Musical appealing despite gimmicky setup

Monday, March 04, 2002
 

BY MICHAEL SOMMERS
Star-Ledger Staff

NEW YORK -- A new contemporary musical, intimate, unusual and a bit challenging, awaits you at "The Last Five Years," which opened Sunday at the Minetta Lane Theatre.
 

In a way, writer-composer Jason Robert Brown delivers two musicals in one 85-minute off-Broadway show.
 
A musical account of a marriage that ultimately fails (an alternative title might be "I Don't! I Don't!"), the story is told both backwards and forwards from the couple's separate points of view.

So the two-character tuner opens with Cathy bereft among packing boxes, reading her husband Jamie's farewell note as she sings a sorrowful "Still Hurting."

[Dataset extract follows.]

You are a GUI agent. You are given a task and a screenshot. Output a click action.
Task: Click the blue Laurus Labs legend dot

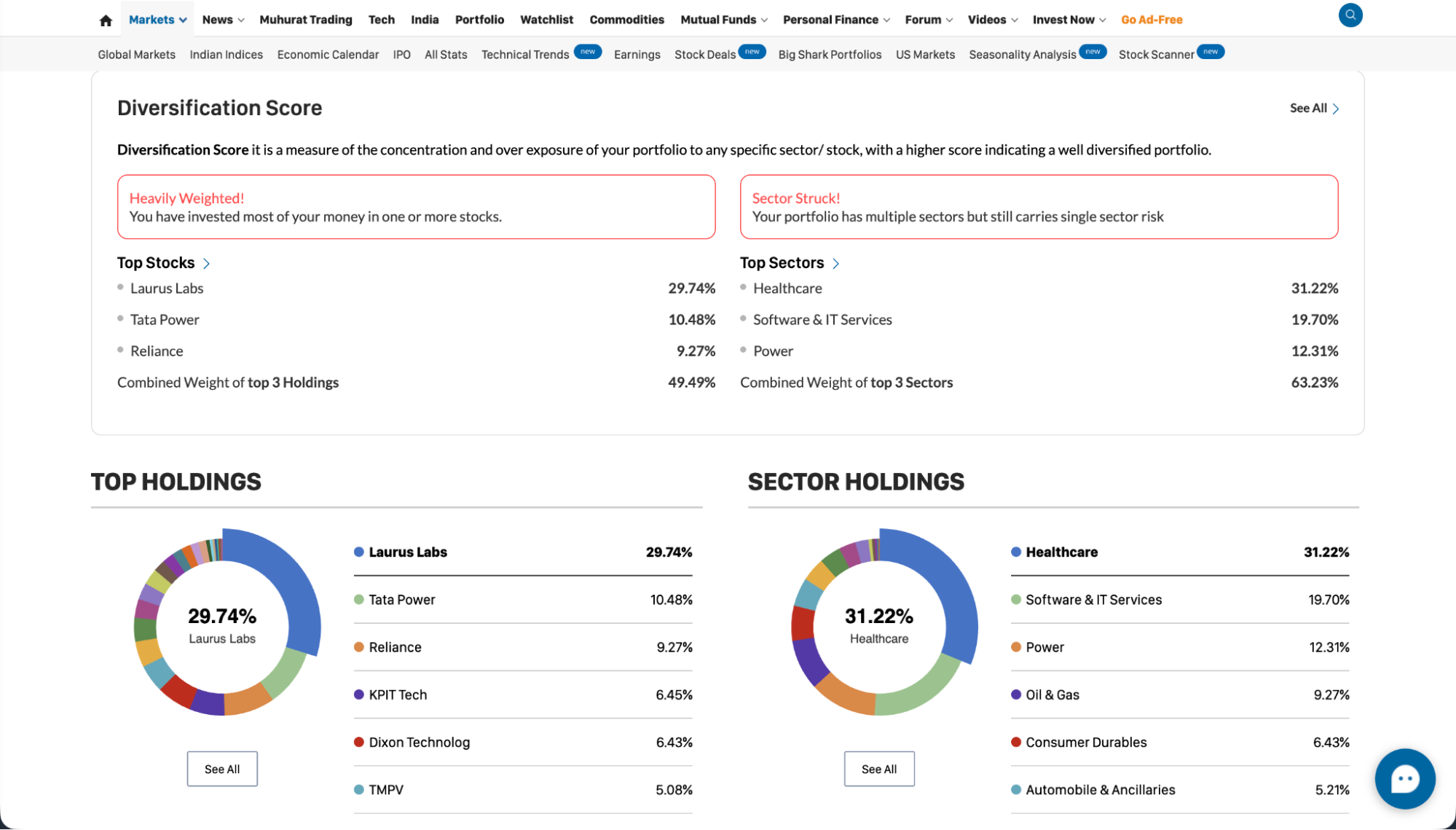pyautogui.click(x=359, y=552)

The very next song -- the musical holds virtually no dialogue -- is Jamie's funny, upbeat "Shiksa Goddess," which takes place in their lives five years earlier when he first meets his wife-to-be.

That's the way their alternating narratives trace the relationship: from a happy start leading to a pensive ending on Jamie's side and from the bitter conclusion back to a hopeful beginning from Cathy's perspective. Their time lines cross -- and their only duet blossoms -- on the couple's wedding day.

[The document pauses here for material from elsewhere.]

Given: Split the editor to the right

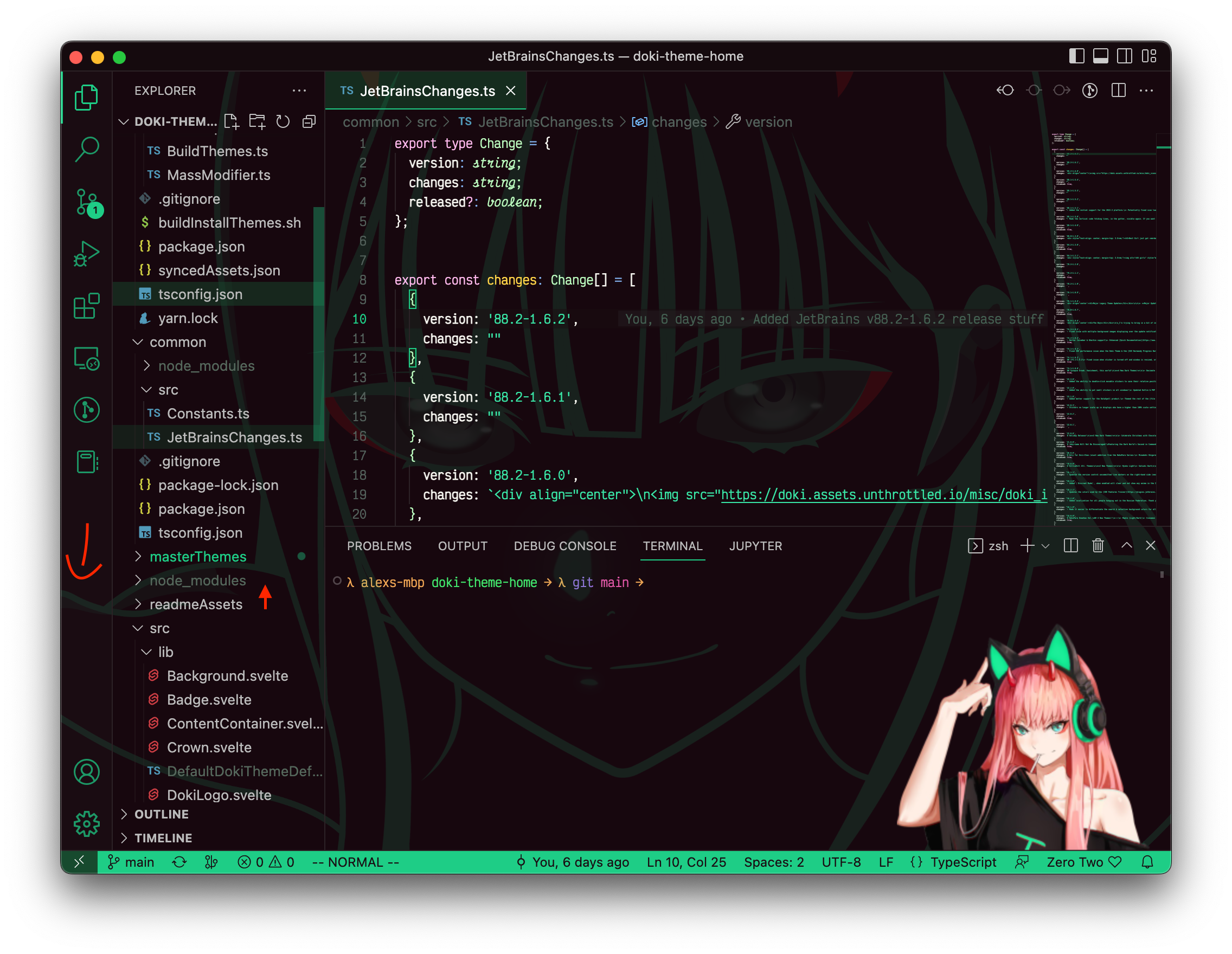Looking at the screenshot, I should pos(1119,90).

Yes, it's tricky. No, it doesn't really work very well. Perhaps it's a conditioned response, but your mind tends to resist a backward motion in storytelling.

Aside from the occasional flashback, chronology nearly always moves forward in mainstream theater. "Betrayal" and "Merrily We Roll Along" are the best-known exceptions, and let's remember that Stephen Sondheim's musical was a flop until people in time came to appreciate his great score.

At any rate, Cathy's side of the relationship isn't easy to follow. What divides the couple is their careers as Jamie quickly zooms upwards as a novelist while Cathy, a struggling actress, resents his success. Oh, yes -- and Jamie sleeps around.

Format aside, it's not the most original story ever to break into song. Fortunately, there's abundant appeal to the handsome music and lyrics written by Brown, best known for "Parade," his impressive 1999 musical about the lynching of Leo Frank.

A smart, sophisticated score like this one demands more than one hearing to appreciate. Generally its sound is late 20th-century pop in the Billy Joel-Randy Newman manner but expanded to the needs of musical theater.

Thoughtfully composed in a variety of forms, Brown's cycle of songs enrich the characters and their bifurcated saga. There's even a deft parody -- for an audition piece Cathy sings more than once -- of a glowing Rodgers & Hammerstein ballad that sounds straight out of "Allegro."

Brown shadows his orchestrations with cellos as a reminder that despite a considerable amount of humor, the musical essentially concerns heartbreak.

Brown's lyrics are especially accomplished; clever, tender or aching in feeling as dictated by the drama, frequently insightful and always expertly crafted. Best, a conversational ease about the wordplay makes his songs reach out to listeners.

Conveying their characters' shifting emotions with affecting simplicity, Norbert Leo Butz and Sherie Rene Scott are a pleasure to see, hear and be touched by.

Director Daisy Prince's staging makes good use of Beowulf Boritt's imaginative setting that involves a bird's eye view of a circular white patio arranged with chairs as if for a just-concluded wedding ceremony. The decor suggests something that is already over, yet only beginning, too -- an apt visual metaphor for an uncommon musical.